One of the new features in 2.24.x is the support for JPEG2000 images,
which is implemented using the OpenJPEG library. Therefore now
BR2_PACKAGE_OPENJPEG is selected.

This adds one small patch which did not make it to the 2.24.2 release
which solves a build issue when the building the GStreamer GL elements
is disabled.

Signed-off-by: Adrian Perez de Castro <aperez at igalia.com>
Signed-off-by: Peter Korsgaard <peter at korsgaard.com>
(cherry picked from commit 6ca120e10a3abe9e2ac20fcd74eb4dabc66f6f87)

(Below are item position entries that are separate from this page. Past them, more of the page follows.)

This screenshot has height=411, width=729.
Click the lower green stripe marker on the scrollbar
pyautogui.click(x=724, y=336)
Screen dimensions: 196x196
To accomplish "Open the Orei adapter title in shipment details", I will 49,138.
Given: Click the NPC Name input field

Signed-off-by: Peter Korsgaard <peter at korsgaard.com>
---
 ...001-Build-failure-after-r243644-in-GTK-Li.patch | 36 ++++++++++++++++++++++
 package/webkitgtk/Config.in                        | 17 +---------
 package/webkitgtk/webkitgtk.hash                   |  8 ++---
 package/webkitgtk/webkitgtk.mk                     | 11 ++-----
 4 files changed, 44 insertions(+), 28 deletions(-)

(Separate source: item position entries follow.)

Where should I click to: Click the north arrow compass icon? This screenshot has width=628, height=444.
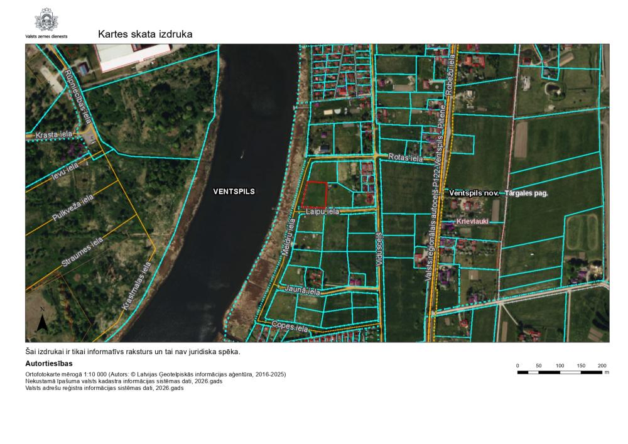click(41, 320)
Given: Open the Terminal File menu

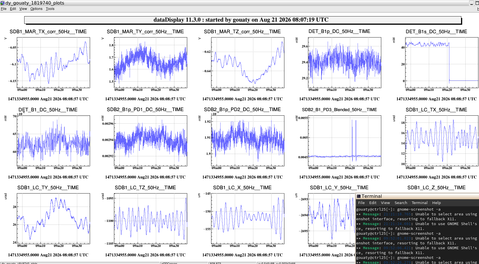Looking at the screenshot, I should click(x=361, y=203).
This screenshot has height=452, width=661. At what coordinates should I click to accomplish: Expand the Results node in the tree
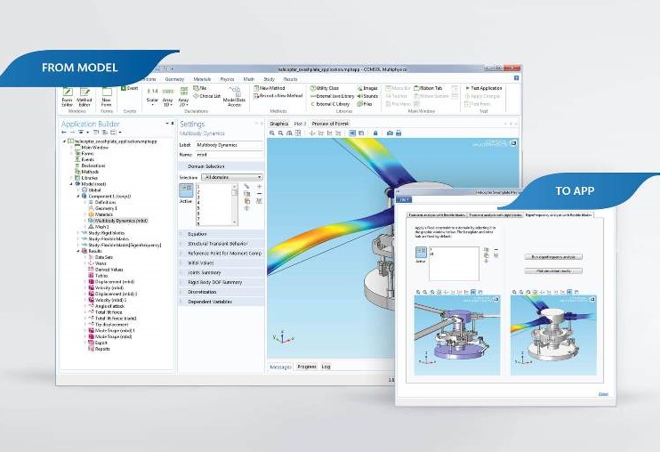[76, 252]
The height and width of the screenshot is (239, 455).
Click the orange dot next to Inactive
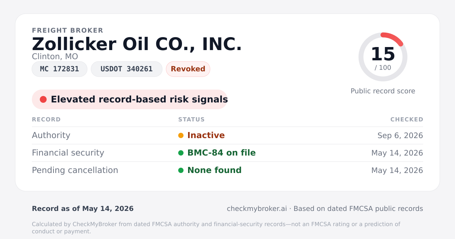point(181,135)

diff --git a/package/webkitgtk/0001-Build-failure-after-r243644-in-GTK-Li.patch b/package/webkitgtk/0001-Build-failure-after-r243644-in-GTK-Li.patch
new file mode 100644
index 0000000000..748fc8e46e
--- /dev/null
+++ b/package/webkitgtk/0001-Build-failure-after-r243644-in-GTK-Li.patch
@@ -0,0 +1,36 @@
+From a672bbd75f257dd65844ad53dd21fb37345999b5 Mon Sep 17 00:00:00 2001
+From: "aperez at igalia.com"
+ <aperez at igalia.com@268f45cc-cd09-0410-ab3c-d52691b4dbfc>
+Date: Mon, 20 May 2019 21:20:02 +0000
+Subject: [PATCH] Build failure after r243644 in GTK
+ Linux 64-bit stable builds https://bugs.webkit.org/show_bug.cgi?id=196440
+
+Patch by Pablo Saavedra <psaavedra at igalia.com> on 2019-04-01
+Reviewed by Philippe Normand.
+
+* platform/graphics/gstreamer/MediaPlayerPrivateGStreamerBase.cpp:
+(WebCore::MediaPlayerPrivateGStreamerBase::updateTextureMapperFlags):
+
+Signed-off-by: Adrian Perez de Castro <aperez at igalia.com>
+
+diff --git a/Source/WebCore/platform/graphics/gstreamer/MediaPlayerPrivateGStreamerBase.cpp b/Source/WebCore/platform/graphics/gstreamer/MediaPlayerPrivateGStreamerBase.cpp
+index 608aee2e1b3..c614050972a 100644
+--- a/Source/WebCore/platform/graphics/gstreamer/MediaPlayerPrivateGStreamerBase.cpp
++++ b/Source/WebCore/platform/graphics/gstreamer/MediaPlayerPrivateGStreamerBase.cpp
+@@ -1000,11 +1000,13 @@ void MediaPlayerPrivateGStreamerBase::updateTextureMapperFlags()
+         break;
+     }
+ 
++#if USE(GSTREAMER_GL)
+     // When the imxvpudecoder is used, the texture sampling of the
+     // directviv-uploaded texture returns an RGB value, so there's no need to
+     // convert it.
+     if (m_videoDecoderPlatform != WebKitGstVideoDecoderPlatform::ImxVPU)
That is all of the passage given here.